Vandaag is het niet zo mijn dag, ik heb echt de cafard, wat rond deze periode niet zo ongewoon is (cafard= lusteloosheid, enz...).
Mijn moeke kon dat ook hebben en dan zette zij altijd een pot stoofvlees op. Zij zei dan... "Stoofvlees is een buitengewoon krachtig middel tegen het verdriet dat van nergens komt en dat ieder jaar de eerste zwaluw vooraf pleegt te gaan. Nu heb je stoofvlees en stoofvlees. Het ene is een vezelige, donkerbruine massa, waarvan je een portie in ieder fritkot kunt kopen. Stoofpot kan je maken van de taaiste stukken van het beest, die minstens drie uur op een zacht vuurtje moeten pruttelen. Maar mijn moeke,bedoelde dus het andere stoofvlees, het betere brokkenwerk, dat niet te vet mag zijn. Zij kende een slager die precies wist hoe het stoofvlees hoort te wezen. Geen gerecycleerde hondenbrokken, maar een mals stuk van het rund. Stoofvlees begint altijd met het fruiten van een paar flinke uien en het opbraden van het vlees. Maar daarna kan je alle kanten uit. Met kruiden, met groenten, met bier en wijn. Als naar inspiratie deedt zij er altijd bier in, en worteltjes en hele grote bonen en weidechampignons. Terwijl de hele keuken en daarna het hele huis wonderlijk beginnen te geuren, staat op het aanrecht in wat aangelengde azijn een kalfsniertje te blancheren. Niet iederen houdt van orgaanvlees en zeker de geur niet, maar dat is vaak bij gebrek aan kennis. Stukjes nier, toegevoegd op het laatst van de sudderperiode blijven heerlijk al dente en vormen de krenten in de pap. Stoofvlees bereiden is een bewerkelijke zaak, en zij was er gauw een middag zoet mee."

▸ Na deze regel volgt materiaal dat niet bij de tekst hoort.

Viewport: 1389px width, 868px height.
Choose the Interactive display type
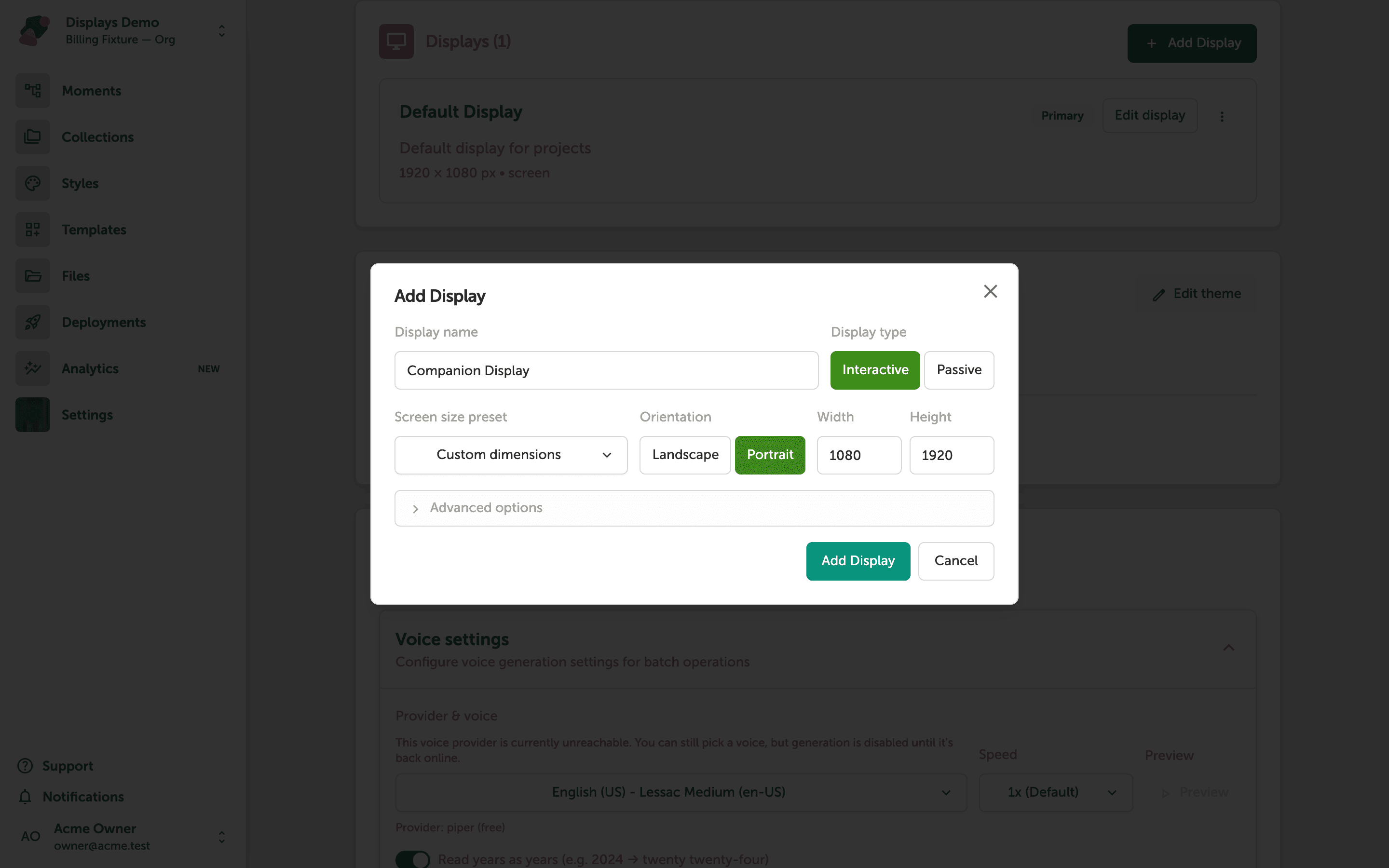[x=875, y=370]
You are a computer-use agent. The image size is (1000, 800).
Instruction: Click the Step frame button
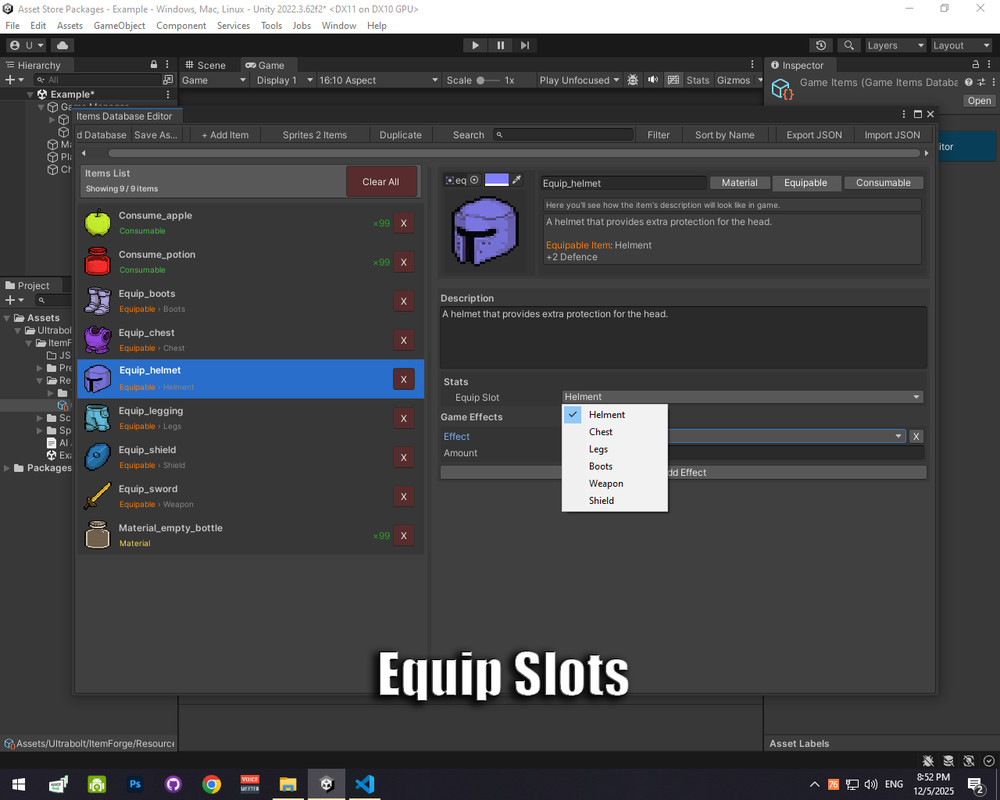(x=524, y=45)
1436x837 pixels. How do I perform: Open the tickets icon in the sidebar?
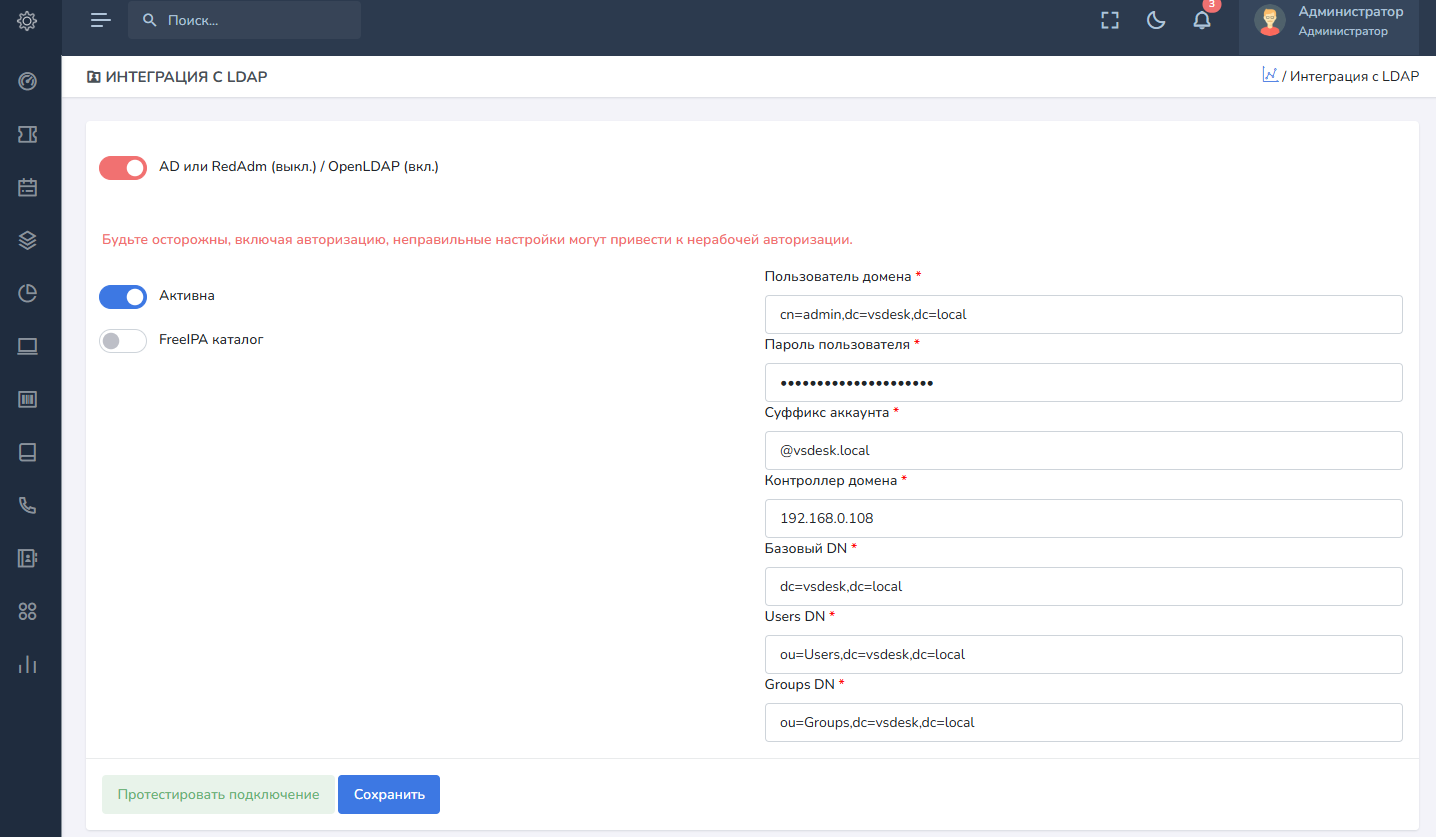pos(27,134)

Wat zo mooi aan stoofvlees is, je kunt er eindeloos mee experimenteren, zonder dat het ooit mislukt. Het tafelbier kun je nu vervangen door de wijn. Al of niet doe je er een bouillonblokje bij of een stukje fondant-chocolade of een snede oud brood met venijnige mosterd - de mogelijkheden zijn eindeloos en het is altijd weer anders. En zeker goed tegen de CAFARD.